Structural features of liver microsomal NADPH-cytochrome P-450 reductase. Hydrophobic domain, hydrophilic domain, and connecting region.

Detergent-solubilized liver microsomal NADPH-cytochrome P-450 reductase is known to retain the ability to transfer electrons to cytochrome P-450, whereas the trypsin-solubilized reductase transfers electrons only to artificial acceptors. Due to the loss of a hydrophobic fragment by the action of trypsin, the altered reductase is no longer capable of binding cytochrome P-450. In the present study the primary tryptic attack on the rabbit reductase was shown to be at the Lys 44-Ile 45 bond to liberate the hydrophilic domain (molecular weight, 71,000) from the intact enzyme (molecular weight, 77,000).
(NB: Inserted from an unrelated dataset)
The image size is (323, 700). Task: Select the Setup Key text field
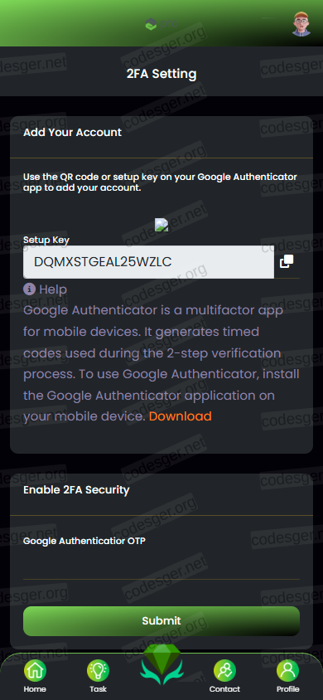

The other fragment (molecular weight, 4,800) undergoes tryptic attack at the Lys 34-Lys 35-Lys 36 sequence to yield a polypeptide representing the hydrophobic domain of the reductase and a nona- or decapeptide (Lys 35 or Lys 36 through Lys 44) which serves as the connecting region. The hydrophobic peptide, which is derived from the NH2-terminal end of the reductase, has an acetylated NH2 terminus and a region (Val 16 through Phe 32) which is exceptionally hydrophobic, with a predicted beta-sheet structure, and is believed to be involved in the binding of cytochrome P-450 and phospholipid. The site of attack on the reductase by various proteases is different, but the cleavage points are localized within a short segment of the polypeptide chain. A comparison of the tryptic forms (representing the hydrophilic domains) of the rabbit and rat reductases by terminal sequence analysis showed a high degree of similarity, with about 80% of the residues in exact correspondence and only a short variable region near the Ile NH2 terminus.